Exercise goal:
Please give back, exactly as written, the lines from the line with "Given: Click the" to the line with "Image resolution: width=375" in the listing below, leaving out all pictures.

Records for this exercise:
_ _ _ _ _

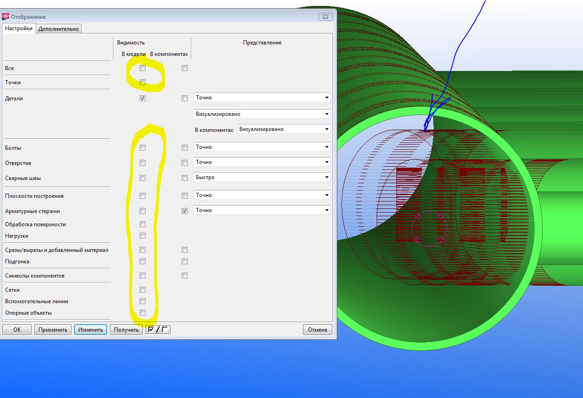The width and height of the screenshot is (583, 398).
Task: Click the magenta dashed circle in model
Action: click(429, 228)
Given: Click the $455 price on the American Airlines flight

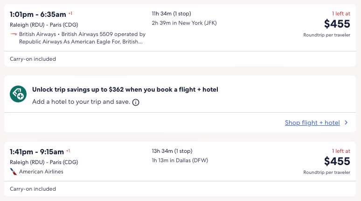Looking at the screenshot, I should click(337, 161).
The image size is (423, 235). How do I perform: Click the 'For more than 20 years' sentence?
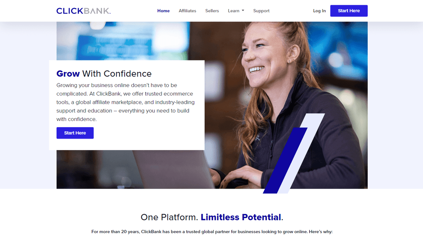coord(212,232)
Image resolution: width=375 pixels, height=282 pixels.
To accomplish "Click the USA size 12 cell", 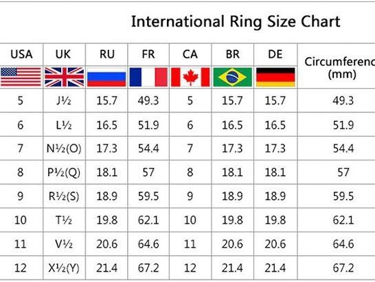I will [x=21, y=268].
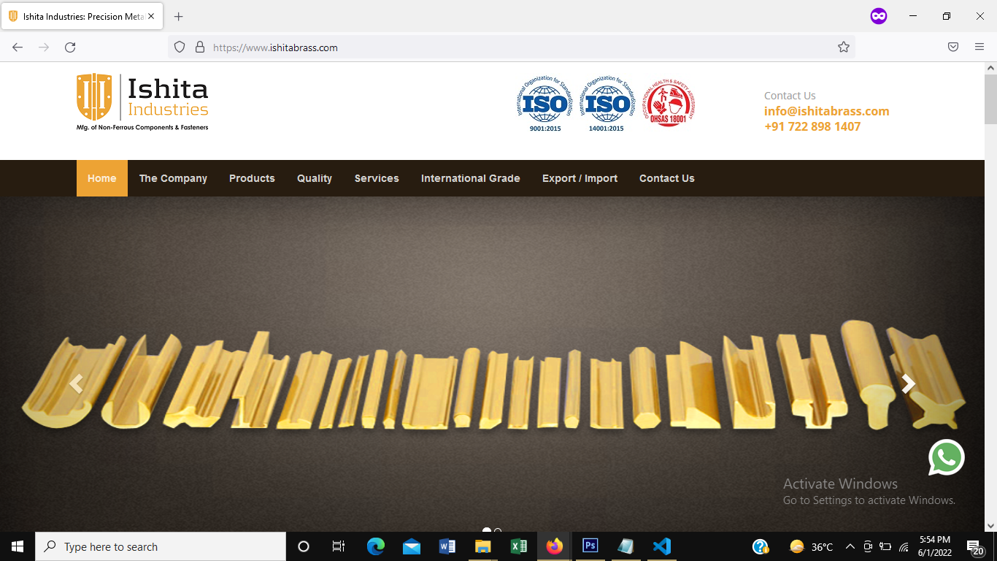Open the International Grade menu item
Viewport: 997px width, 561px height.
(471, 178)
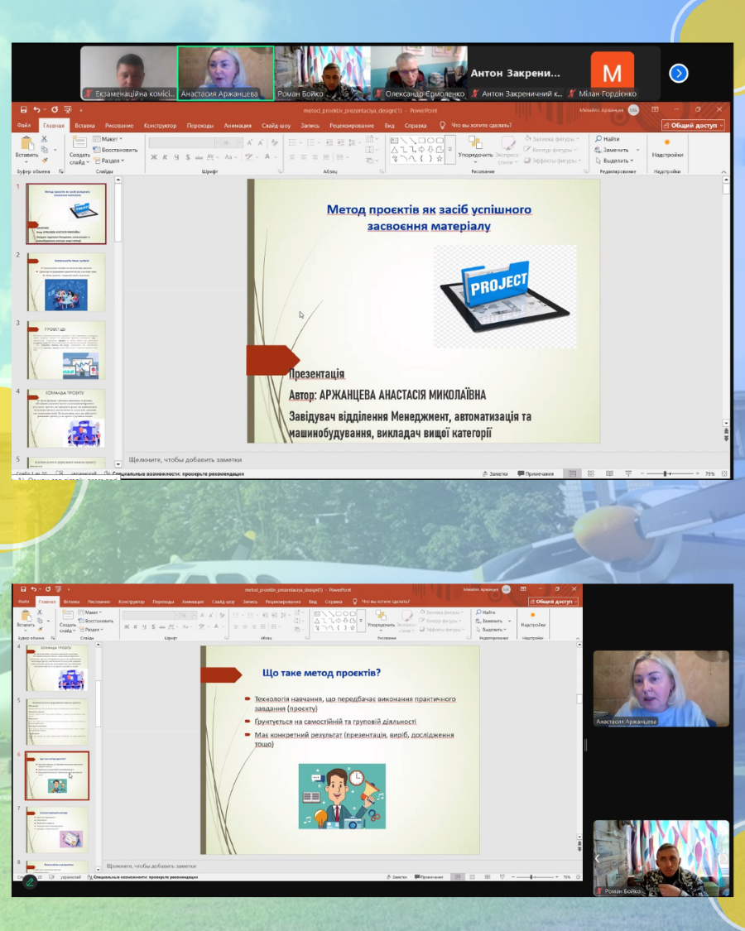Adjust zoom slider in upper window status bar
The image size is (745, 931).
pos(667,473)
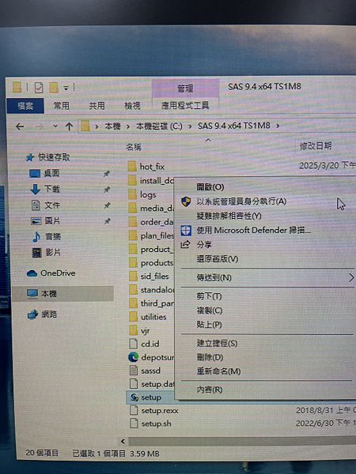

_ _ _ _ _

Problem solution:
Given: Click the $455 price on the American Airlines flight

Looking at the screenshot, I should click(337, 161).
The image size is (423, 235). How do I perform: Click the 'For more than 20 years' sentence?
coord(212,232)
Image resolution: width=375 pixels, height=282 pixels.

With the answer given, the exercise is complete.